In Burlington House, his paintings are hung according to the three major periods stated by Sarah Bancroft in her catalogue’s essay. This provides some context for the locations in which he produced his most important work, as he vacillated between abstract pursuits, figurative explorations and then back to abstraction over more than four decades. Even though the regions in which Diebenkorn worked -their climate, light and space and sense of place- had a perennial impact on his sensibility and artwork, his paintings transcend the context of their production and it is there where, from a strictly curatorial perspective, the Royal Academy misses the point.
His Albuquerque and Urbana paintings (1950-1953) are all about the desintegration of the figure both as still life and landscape. The show opens with ‘Desintegrating Pig’ (1950) where we can see how abstraction is not a purely intellectual pursuit but also a naturalistic one. Maybe this is the reason why in ‘Albuquerque 4’ (1951) he places a Cross of Malta so as to juxtapose the realm of the symbolic as both icon and sign. From that moment onwards the use of red, lavender and all hues of terracota are so obviously linked to the Californian desert that the Royal Academy’s insisting on this point comes across as redundant. There is on aspect that I found particularly American about this series and is the conflation of landscape painting and abstraction.
If Arshile Gorky and Williem De Kooning reached abstraction through the collapse of still life and figures, Diebenkorn seems to do so taking the landscape as a starting point. Having said this, this artist explores the way the land is visually represented at a time when the US was not only expanding westward but also upwards, towards the moon. It should be born in mind that Diebenkorn is painting on the threshold of a cartographic revolution that will end half a century alter with Google Earth. Thus, it does not come as a surprise to know that during the Second World War, Diebenkorn actually worked as a cartographer which is evident in the Urbana series. There, we can also see how pigments are deployed so as to convey duration for the fresh paint is left to drip to sometimes create a trail. His paintings are messy, inexact and most of all, utterly human. It is as if Diebenkorn explored the limits of cartographic and photographic representation from the point of view of human experience.

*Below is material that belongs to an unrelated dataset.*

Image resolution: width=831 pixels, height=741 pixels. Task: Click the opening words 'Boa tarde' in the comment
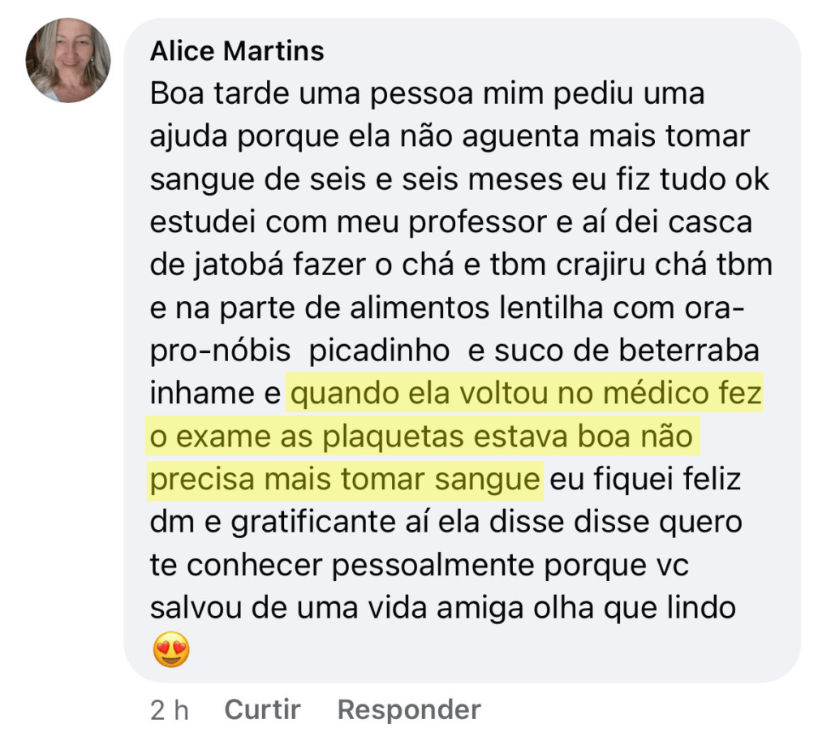point(218,94)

In his Berkeley series (1953-66) he goes further in this direction only to find himself against a wall. It is then when takes an apparent 180 degrees turn and embraces figuration. There was no external exegesis for such a bold move, and certainly no commercial pressure; indeed, quite the opposite may have been true. In times when abstract expressionism became the canon, he turns to a painterly figuration that is reminiscent of Henri Metisse.
This new direction was a veritable sea-change within his work and the variety of work he produced after the transition grew to include large figure and still life paintings, landscapes and cityscapes and small still life paintings (that Wayne Thibaud might have used to get inspiration). It is from this time that we have one of his masterpieces called ‘Seawall’ (1957) where painting is used as tectonic chunks that transform colour into pure matter. From the point of view of his iconography, he tends to depict isolated objects and self-absorbed sitters conveying a sense of melancholic inwardness. It is this beautiful sadness that I found particularly appealing. If the eyes are the windows of the soul, Diebenkorn paints his figures without them.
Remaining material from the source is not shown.